EXERCISE GOAL: Copy each line below that has "Given".

(Records drawn from a dataset)
- - - -

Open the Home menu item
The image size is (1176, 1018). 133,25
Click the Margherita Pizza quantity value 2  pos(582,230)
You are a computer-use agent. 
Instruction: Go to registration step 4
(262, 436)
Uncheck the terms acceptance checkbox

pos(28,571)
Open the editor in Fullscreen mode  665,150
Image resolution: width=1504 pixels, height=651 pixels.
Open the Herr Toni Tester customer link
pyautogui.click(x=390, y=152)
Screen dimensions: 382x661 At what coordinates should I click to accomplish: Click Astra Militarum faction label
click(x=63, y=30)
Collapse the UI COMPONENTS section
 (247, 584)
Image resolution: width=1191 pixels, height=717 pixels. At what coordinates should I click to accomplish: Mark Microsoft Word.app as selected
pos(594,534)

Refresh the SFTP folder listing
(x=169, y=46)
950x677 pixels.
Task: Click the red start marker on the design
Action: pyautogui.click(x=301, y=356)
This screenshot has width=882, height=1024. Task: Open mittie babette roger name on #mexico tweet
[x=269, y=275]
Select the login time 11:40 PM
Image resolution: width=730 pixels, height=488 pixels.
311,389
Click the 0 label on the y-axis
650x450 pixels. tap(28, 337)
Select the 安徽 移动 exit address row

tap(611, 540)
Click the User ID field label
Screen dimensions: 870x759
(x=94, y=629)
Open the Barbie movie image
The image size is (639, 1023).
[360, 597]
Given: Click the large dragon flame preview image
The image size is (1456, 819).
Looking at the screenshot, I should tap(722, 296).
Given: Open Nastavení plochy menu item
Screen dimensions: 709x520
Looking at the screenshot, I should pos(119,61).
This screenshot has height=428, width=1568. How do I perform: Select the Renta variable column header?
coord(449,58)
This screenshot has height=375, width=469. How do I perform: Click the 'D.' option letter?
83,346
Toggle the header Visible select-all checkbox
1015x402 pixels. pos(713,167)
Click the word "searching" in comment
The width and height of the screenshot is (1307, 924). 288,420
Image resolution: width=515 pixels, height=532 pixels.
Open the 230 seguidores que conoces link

- - - -

OUTPUT:
Given: Click the large dragon flame preview image
Given: Open Nastavení plochy menu item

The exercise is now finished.